12 June 2016

Constellation by Adrien Bosc (transl. Willard Wood)

Summary from Goodreads:
This best-selling debut novel from one of France’s most exciting young writers is based on the true story of the 1949 disappearance of Air France’s Lockheed Constellation and its famous passengers

On October 27, 1949, Air France’s new plane, the Constellation, launched by the extravagant Howard Hughes, welcomed thirty-eight passengers aboard. On October 28, no longer responding to air traffic controllers, the plane disappeared while trying to land on the island of Santa Maria, in the Azores. No one survived.

The question Adrien Bosc’s novel asks is not so much how, but why? What were the series of tiny incidents that, in sequence, propelled the plane toward Redondo Mountain? And who were the passengers? As we recognize Marcel Cerdan, the famous boxer and lover of Edith Piaf, and we remember the musical prodigy Ginette Neveu, whose tattered violin would be found years later, the author ties together their destinies: “Hear the dead, write their small legend, and offer to these thirty-eight men and women, like so many constellations, a life and a story.”

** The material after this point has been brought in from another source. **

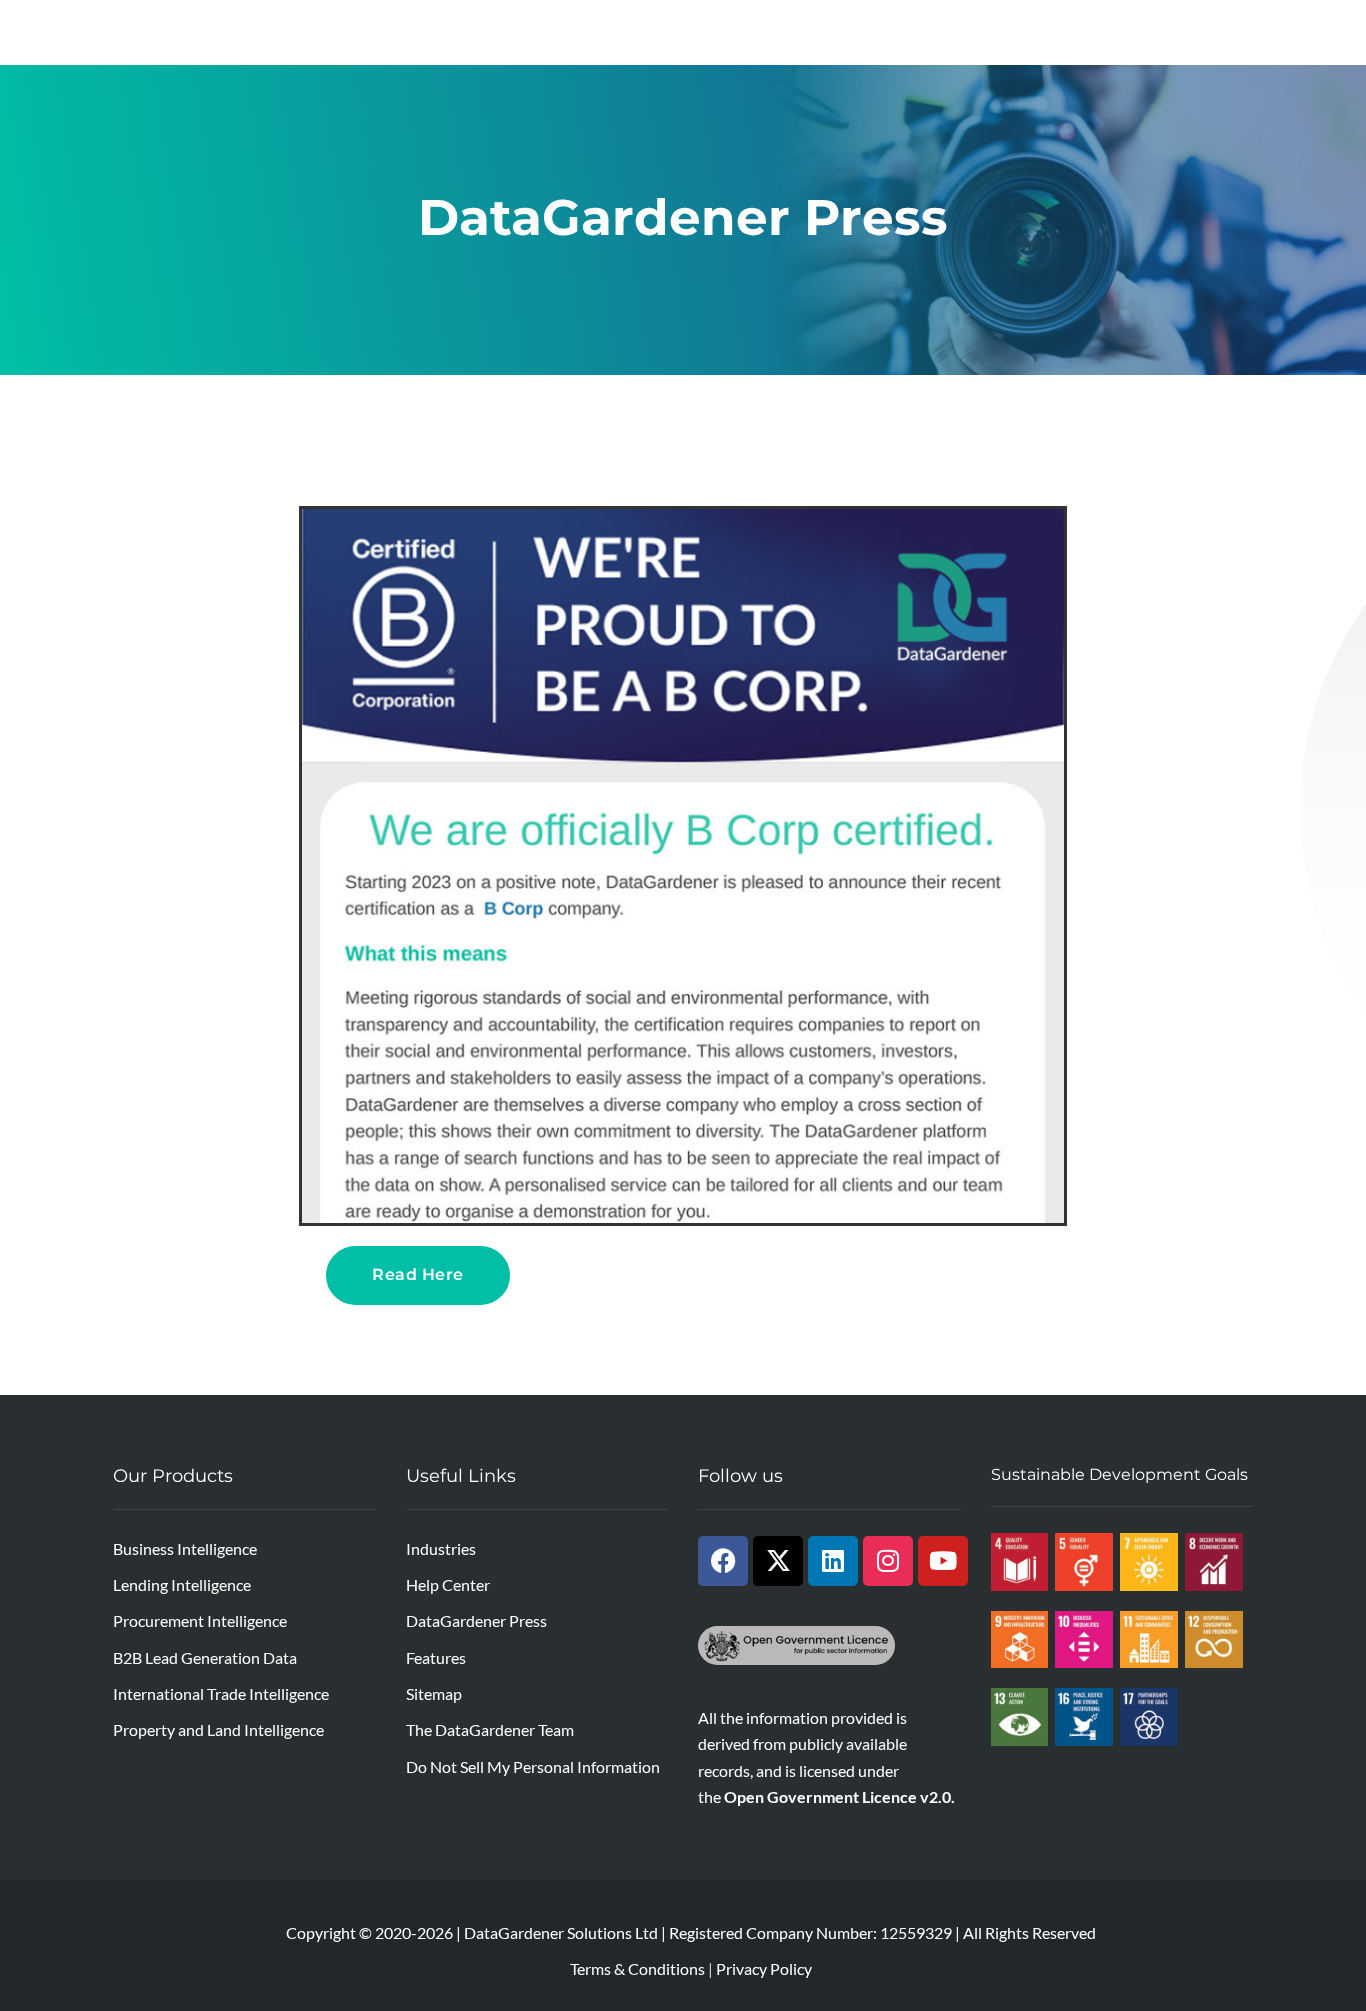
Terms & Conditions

Constellation was the book that I almost grabbed straight out the publishing rep's hands during the Book Club Speed Dating event at BEA.  The Venn diagram was almost a circle....

It is a lovely, spare, and almost plotless novel. Bosc created a meditation not only on why this particular airplane crashed but what incremental mistakes led to the crash and who lost their lives.  He also went beyond the crash itself to look at those lives tangentially connected with the flight and strange intersections of fate. I felt the novel was a little autobiographical, too, but who was commenting: the author or a fictional first-person narrator?  This translation is excellent.

Dear FTC: I received a review copy of this book during an event at Book Expo America.